We end up with a basic normalized schema that joins our four tables to organize and store our transactional data. To access it in the most efficient and streamlined way, we’ll use views. TransactionLineView recreates the initial Online Retail II dataset, while TransactionTotalView displays one line for each invoice and its total, aggregated from the individual Invoice Lines.

[]!(https://raw.githubusercontent.com/curdferguson/CUNY607final_MarketBasket/main/SMSS_create_views.jpg)

Step 6: Create a Keyring to secure database access in R

Note: Code in this section and in Step 7 was adapted from 607 Group Project 3 and credited to that group, especially Esteban Aramayo, Daniel Sullivan and Eric Hirsch.

library(keyring)

# ***************************************************************************************************************
# Before connecting to the database, let's do a ONE-TIME set up of a Key Ring to secure the database credentials
# Uncomment the lines of code below to set up your key ring. Then within it set the database credentials
# Once the setup is completed comment the code out again
# ***************************************************************************************************************

# # if  you haven't done already, install the "keyring" package on your system
# # install.packages("keyring")
# library(keyring)
# 
# # Create a new key ring that is password protected (you will be prompted to set the password)
#keyring::keyring_create("TF_607final_keyring")
# 
# # unlock your keyring to start using it
#keyring::keyring_unlock("TF_607final_keyring")
# 
# # set the database username key (you will be prompted to enter the values)
#keyring::key_set(service = "TF_607final_keyring_user", keyring = "TF_607final_keyring")
# 
# # set the database password key (you will be prompted to enter the values)
#keyring::key_set(service = "TF_607final_keyring_pwd", keyring = "TF_607final_keyring")
# 
# #lock your keyring to stop using it
#keyring::keyring_lock("TF_607final_keyring")

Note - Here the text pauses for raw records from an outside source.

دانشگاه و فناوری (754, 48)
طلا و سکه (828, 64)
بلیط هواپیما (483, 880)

# For more info on how to use keyring watch this video:  https://www.youtube.com/watch?v=Q8Cilx-MOsU

Step 7: Connect to database and import from TransactionLineView

We use the package RODBC to connect to our Azure SQL database and import data off of TransactionLineView.

#library(RODBC)

#
#keyring::keyring_unlock("TF_607final_keyring")
#
#connection_string <- paste('Driver={ODBC Driver 13 for SQL Server};
#                           Server=curdferguson1.database.windows.net,1433; 
#                           Database=mba_affinity; 
#                           Uid=', key_get(service = "TF_607final_keyring_user", keyring = "TF_607final_keyring"), '; 
#                           Pwd=', key_get(service = "TF_607final_keyring_pwd", keyring = "TF_607final_keyring"), '; 
#                           Encrypt=yes; 
#                           TrustServerCertificate=no; 
#                           Connection Timeout=30;', sep="")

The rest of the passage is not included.